La pluie est désormais loin et le soleil commence à montrer quelques traces de fatigue… N’est-ce donc pas le moment idéal pour accueillir les légendes de Venom ? Non pas un, non pas deux, mais bien trois backdrops tapissent le fond de la scène : la tête de bouc satanique reproduite sur la pochette de l’elpee, « Black Metal », est entourée de part et d’autre d’un pentagramme sur sa pointe. Pas de doute, Venom a toujours privilégié son inspiration satanique. C’est donc sur une introduction particulièrement machiavélique que les trois musicos opèrent leur entrée : le musclé Dante derrière ses fûts, aux cymbales avant exagérément hautes et inclinées à 90 degrés, le mystérieux guitariste La Rage, boule à zéro et bouc noir de rigueur, et finalement la figure de proue, le malsain chanteur et bassiste Cronos, au physique de gobelin habité depuis bien longtemps par le Malin. La basse est grasse et fortement mise en avant, la voix de Cronos est nasillarde et bourrue, les morceaux sont bien souvent primitifs et pourtant… l’alchimie est là et la sauce prend. Un concentré de puissance brute de décoffrage, sans aucun artifice. C’est la rencontre entre la hargne du punk, la puissance du Thrash et la mélodie du Heavy, le tout saupoudré d’une aura noire, pourrie et froidement satanique. Pas étonnant que ce band ait influencé bon nombre d’autres groupes, non pas spécialement pour les morceaux en eux-mêmes, mais pour ce qui en émane. Non seulement les pionniers du Thrash s’y réfèrent, mais également la scène Death Metal et, bien évidemment, la scène Black Metal qui empruntera son nom au second album du groupe. Old school jusqu’au bout des orteils, Venom était donc un des groupes à ne pas manquer ce samedi. A de nombreuses reprises, certains titres, tels que « Pandemonium », « Welcome to Hell », « Countess Bathory » ou encore « Black Metal » vont réveiller la part sombre de certains festivaliers. Un show magique et ensorcelé, démontrant que la puissance ne vient pas toujours de l’intensité des blasts, de la rapidité des riffs, de la hargne du chant ou d’une quelconque combine, mais qu’il faut aller la chercher… au-delà. Or, rares sont ceux qui sont parvenus à la trouver…
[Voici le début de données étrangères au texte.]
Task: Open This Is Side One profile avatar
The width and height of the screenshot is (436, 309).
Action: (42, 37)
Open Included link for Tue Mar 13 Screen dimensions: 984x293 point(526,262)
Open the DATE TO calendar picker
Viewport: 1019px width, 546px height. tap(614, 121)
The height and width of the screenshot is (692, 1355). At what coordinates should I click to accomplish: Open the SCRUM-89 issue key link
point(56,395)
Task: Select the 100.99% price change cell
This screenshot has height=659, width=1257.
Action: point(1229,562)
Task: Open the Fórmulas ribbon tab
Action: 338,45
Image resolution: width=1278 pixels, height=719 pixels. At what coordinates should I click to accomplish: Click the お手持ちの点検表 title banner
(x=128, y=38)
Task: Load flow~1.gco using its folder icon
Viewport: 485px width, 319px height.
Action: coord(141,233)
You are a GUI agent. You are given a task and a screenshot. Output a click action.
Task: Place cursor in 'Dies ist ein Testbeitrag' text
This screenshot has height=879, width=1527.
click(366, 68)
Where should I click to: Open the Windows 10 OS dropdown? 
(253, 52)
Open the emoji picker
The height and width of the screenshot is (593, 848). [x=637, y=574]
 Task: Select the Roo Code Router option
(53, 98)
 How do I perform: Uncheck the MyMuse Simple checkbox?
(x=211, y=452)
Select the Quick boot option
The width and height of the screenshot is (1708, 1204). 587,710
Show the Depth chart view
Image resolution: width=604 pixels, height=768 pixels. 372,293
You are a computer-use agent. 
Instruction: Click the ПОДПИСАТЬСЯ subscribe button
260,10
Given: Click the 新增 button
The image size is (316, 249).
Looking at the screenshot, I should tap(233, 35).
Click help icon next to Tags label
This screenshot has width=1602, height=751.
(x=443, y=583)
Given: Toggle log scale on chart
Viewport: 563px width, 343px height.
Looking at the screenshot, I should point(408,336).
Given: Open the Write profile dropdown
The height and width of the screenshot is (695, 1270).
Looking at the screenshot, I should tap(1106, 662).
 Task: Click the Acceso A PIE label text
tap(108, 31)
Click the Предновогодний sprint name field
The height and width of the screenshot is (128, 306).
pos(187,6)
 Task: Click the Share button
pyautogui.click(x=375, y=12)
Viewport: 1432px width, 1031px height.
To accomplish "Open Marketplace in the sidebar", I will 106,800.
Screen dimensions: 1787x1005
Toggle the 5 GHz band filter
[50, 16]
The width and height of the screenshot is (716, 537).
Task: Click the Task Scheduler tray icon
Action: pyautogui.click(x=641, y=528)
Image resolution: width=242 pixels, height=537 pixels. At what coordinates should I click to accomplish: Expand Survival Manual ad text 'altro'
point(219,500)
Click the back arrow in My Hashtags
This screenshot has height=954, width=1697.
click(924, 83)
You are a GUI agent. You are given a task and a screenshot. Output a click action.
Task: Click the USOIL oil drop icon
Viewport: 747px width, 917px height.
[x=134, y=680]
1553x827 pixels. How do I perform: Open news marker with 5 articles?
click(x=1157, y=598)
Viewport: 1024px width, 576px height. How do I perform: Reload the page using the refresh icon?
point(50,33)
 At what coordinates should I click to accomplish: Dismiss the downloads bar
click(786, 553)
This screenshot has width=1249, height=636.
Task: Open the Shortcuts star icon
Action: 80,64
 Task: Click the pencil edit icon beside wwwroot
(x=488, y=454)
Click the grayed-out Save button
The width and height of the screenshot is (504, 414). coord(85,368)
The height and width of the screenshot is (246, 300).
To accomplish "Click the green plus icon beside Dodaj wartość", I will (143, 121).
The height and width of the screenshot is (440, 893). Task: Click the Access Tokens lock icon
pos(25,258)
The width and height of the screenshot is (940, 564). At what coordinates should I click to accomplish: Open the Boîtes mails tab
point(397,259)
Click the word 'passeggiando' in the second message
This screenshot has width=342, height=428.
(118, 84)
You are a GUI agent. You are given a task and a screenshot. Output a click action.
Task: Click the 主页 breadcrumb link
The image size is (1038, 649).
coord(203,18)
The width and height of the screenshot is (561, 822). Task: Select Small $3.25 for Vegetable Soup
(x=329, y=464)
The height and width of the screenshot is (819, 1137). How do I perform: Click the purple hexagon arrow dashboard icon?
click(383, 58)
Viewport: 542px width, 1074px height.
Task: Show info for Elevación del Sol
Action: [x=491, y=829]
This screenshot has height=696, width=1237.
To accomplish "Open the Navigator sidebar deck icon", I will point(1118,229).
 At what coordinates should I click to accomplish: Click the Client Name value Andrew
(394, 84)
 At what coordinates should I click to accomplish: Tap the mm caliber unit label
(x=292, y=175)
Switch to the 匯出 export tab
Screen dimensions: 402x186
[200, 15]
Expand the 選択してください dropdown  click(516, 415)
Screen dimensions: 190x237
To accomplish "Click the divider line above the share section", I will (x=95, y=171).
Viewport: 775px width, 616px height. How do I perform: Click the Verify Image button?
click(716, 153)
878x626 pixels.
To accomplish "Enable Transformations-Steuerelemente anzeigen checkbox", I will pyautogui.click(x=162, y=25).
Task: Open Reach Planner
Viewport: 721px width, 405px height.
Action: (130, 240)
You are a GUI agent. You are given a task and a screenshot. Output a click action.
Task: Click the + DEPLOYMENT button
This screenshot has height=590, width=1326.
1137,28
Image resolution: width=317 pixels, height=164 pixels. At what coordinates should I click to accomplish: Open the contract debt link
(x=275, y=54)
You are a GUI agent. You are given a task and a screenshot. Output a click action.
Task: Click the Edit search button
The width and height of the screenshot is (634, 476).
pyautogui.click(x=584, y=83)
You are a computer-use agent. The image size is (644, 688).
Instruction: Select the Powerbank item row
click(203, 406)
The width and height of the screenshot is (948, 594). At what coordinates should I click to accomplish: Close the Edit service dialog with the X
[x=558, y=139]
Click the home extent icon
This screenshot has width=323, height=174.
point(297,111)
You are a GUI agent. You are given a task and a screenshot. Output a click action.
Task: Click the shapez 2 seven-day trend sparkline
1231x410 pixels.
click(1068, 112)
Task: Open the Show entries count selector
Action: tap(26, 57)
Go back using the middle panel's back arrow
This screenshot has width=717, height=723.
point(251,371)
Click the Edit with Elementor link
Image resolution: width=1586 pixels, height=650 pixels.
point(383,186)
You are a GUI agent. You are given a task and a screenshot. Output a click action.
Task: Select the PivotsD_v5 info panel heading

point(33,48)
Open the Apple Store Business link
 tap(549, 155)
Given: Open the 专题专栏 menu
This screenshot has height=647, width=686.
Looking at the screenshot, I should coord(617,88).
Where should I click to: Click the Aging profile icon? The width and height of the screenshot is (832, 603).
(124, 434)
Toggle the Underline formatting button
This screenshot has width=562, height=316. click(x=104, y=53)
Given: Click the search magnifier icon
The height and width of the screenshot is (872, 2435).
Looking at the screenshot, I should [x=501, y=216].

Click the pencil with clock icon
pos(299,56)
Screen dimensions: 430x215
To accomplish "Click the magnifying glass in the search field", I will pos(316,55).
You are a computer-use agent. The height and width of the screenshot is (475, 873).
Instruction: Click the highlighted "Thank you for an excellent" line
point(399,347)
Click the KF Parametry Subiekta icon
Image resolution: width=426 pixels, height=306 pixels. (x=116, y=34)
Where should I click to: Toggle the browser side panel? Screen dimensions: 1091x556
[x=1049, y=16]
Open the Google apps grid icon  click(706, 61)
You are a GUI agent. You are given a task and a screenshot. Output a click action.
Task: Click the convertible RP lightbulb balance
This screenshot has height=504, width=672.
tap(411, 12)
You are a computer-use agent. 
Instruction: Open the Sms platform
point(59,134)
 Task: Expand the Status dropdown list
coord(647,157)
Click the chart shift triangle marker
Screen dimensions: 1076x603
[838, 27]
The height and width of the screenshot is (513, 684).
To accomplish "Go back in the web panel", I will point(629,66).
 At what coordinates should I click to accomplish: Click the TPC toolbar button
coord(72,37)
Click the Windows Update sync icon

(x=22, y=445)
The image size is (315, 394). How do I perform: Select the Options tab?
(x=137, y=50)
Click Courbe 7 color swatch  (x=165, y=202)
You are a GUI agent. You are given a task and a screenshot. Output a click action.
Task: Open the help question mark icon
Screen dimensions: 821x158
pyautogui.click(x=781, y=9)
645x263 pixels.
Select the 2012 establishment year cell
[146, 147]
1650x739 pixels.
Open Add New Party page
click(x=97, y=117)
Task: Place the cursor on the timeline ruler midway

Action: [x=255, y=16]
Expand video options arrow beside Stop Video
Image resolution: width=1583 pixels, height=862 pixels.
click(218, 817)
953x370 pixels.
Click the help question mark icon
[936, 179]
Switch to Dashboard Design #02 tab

Un exemple de l’héritage laissé par Venom ? Abbath ! Et s’est sur la Swamp stage que le guitariste/vocaliste prend possession des lieux, entouré de l’énigmatique bassiste King et du drummer Raud. Aussi folklorique qu’insaisissable, Olve Eikemo incarne en même temps un des personnages mythiques du mouvement Black Metal. Il était la figure de proue d’Immortal, mais revêt aussi la caricature de ce que le Black Metal peut refléter (si vous n’en êtes pas encore convaincus, jetez un œil aux clips d’Immortal, vous comprendrez). Tête d’affiche de cette scène secondaire, Abbath est victime pourtant, d’entrée de jeu, d’un mauvais son. Beaucoup trop brouillon, il ne laisse que peu de place à la guitare. La situation finit heureusement par s’améliorer après quelques morceaux, tout comme l’abus de fumée sur scène. Un peu, c’est bien. Trop… on ne voit quasiment plus rien. Abbath n’a gravé pour l’instant qu’un seul long playing sous son pseudonyme ; moralité, l’éventail disponible dans le setlist est quelque peu réduit. Alors pas question de se compliquer les méninges : on aura droit à trois extraits de son nouvel elpee, un titre issu de son aventure intermédiaire vécue chez I, soit entre celle d’Immortal et d’Abbath, et six des meilleures plages d’Immortal. Encore une fois, la magie opère. Alors qu’Abbath ne peut s’empêcher de faire pitre entre chaque morceau, se lançant dans des diatribes que personne ne comprend, le set se révèle tout simplement dévastateur tout en nous réservant la quintessence du Black Metal. Une prestation qui aurait pu prendre l’eau, vu les problèmes techniques, mais qui finalement a été sauvée de justesse par la puissance des compos. Le maître fou a parlé.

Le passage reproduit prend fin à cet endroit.